Written request: Pull out every line in the items below that contains the word "accomplish". Only exact matches count, so a line with the word in different capitals doesn't qualify.
** begin **
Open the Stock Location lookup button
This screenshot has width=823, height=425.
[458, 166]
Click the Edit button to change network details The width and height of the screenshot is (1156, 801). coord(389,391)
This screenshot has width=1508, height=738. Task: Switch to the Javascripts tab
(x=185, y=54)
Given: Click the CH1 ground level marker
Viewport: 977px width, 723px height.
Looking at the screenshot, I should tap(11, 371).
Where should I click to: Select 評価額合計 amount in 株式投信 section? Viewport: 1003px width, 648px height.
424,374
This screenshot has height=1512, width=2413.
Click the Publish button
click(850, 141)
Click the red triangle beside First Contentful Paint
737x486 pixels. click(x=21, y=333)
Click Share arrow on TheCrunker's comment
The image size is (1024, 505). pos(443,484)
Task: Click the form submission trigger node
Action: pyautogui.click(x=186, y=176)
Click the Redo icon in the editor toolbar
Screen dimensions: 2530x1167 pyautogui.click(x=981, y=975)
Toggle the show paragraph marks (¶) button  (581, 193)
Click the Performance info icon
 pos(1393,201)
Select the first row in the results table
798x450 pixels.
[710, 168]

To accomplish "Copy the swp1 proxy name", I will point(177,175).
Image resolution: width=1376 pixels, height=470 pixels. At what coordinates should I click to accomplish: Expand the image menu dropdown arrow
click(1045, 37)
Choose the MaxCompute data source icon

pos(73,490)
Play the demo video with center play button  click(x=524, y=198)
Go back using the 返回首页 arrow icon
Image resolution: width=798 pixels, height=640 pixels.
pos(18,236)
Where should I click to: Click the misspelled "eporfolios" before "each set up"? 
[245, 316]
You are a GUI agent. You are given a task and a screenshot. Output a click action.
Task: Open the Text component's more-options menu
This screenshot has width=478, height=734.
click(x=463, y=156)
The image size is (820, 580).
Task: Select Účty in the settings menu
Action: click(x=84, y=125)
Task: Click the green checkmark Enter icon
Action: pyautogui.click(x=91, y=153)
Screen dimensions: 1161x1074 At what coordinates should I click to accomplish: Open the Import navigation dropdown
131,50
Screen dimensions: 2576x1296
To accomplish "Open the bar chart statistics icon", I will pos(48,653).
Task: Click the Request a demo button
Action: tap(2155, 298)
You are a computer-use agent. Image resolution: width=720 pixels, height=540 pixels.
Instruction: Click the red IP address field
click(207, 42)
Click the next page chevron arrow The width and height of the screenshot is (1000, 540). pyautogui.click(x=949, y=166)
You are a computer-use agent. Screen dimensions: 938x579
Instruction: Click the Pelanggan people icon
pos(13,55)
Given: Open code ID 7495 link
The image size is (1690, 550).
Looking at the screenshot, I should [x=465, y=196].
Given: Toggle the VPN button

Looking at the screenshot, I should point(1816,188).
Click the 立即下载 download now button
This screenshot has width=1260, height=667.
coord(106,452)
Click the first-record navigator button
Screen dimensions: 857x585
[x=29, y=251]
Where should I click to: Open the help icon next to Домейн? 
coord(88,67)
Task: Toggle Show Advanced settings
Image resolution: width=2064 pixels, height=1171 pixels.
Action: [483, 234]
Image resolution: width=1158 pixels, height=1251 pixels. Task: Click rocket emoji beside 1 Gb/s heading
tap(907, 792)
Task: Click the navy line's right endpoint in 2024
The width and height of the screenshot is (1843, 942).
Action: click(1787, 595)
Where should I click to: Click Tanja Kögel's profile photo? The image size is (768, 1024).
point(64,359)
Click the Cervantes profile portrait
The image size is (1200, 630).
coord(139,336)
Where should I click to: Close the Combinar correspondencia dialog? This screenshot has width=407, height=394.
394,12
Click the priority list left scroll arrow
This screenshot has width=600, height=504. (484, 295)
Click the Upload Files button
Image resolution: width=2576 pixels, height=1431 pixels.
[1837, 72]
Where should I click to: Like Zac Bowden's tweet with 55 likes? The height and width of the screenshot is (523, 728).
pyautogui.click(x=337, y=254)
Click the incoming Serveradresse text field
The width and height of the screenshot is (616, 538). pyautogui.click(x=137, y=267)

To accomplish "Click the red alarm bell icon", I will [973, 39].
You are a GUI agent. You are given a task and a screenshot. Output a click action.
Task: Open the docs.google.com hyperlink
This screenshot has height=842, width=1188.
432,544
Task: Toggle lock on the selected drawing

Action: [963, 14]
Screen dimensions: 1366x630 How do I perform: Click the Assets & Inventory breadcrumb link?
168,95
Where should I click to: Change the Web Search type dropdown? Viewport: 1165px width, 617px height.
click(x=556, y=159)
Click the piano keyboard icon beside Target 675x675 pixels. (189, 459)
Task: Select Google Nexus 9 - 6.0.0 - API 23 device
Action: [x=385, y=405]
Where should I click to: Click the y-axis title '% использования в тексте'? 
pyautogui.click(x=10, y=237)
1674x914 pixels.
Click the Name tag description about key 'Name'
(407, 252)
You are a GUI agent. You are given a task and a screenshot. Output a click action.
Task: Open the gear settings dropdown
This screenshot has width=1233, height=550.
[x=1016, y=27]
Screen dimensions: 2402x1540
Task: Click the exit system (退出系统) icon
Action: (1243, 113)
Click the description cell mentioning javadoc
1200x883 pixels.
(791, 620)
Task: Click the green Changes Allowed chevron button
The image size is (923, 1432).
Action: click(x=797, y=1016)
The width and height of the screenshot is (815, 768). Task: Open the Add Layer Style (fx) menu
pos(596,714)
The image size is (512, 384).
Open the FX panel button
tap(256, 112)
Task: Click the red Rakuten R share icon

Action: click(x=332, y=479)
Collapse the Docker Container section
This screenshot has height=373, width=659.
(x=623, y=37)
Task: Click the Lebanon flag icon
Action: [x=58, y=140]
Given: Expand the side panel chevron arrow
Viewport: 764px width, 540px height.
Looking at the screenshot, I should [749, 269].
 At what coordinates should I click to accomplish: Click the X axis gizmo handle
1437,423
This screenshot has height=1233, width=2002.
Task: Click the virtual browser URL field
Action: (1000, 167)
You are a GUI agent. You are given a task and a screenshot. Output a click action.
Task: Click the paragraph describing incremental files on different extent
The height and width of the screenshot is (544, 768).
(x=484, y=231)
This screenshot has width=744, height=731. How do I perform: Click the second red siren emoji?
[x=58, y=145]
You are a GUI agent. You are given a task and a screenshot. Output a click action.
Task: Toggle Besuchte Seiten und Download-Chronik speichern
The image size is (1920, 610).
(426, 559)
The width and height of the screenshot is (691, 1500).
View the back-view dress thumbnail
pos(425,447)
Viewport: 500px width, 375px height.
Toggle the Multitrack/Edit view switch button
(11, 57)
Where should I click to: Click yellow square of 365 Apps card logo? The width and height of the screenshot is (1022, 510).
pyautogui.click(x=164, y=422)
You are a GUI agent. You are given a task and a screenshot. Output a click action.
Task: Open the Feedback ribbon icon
** end **
Complete answer:
To accomplish "Copy the swp1 proxy name", I will point(177,175).
Image resolution: width=1376 pixels, height=470 pixels. At what coordinates should I click to accomplish: Expand the image menu dropdown arrow
Screen dimensions: 1161x1074 At what coordinates should I click to accomplish: Open the Import navigation dropdown
To accomplish "Open the bar chart statistics icon", I will pos(48,653).
To accomplish "Click the red alarm bell icon", I will [973, 39].
 At what coordinates should I click to accomplish: Click the X axis gizmo handle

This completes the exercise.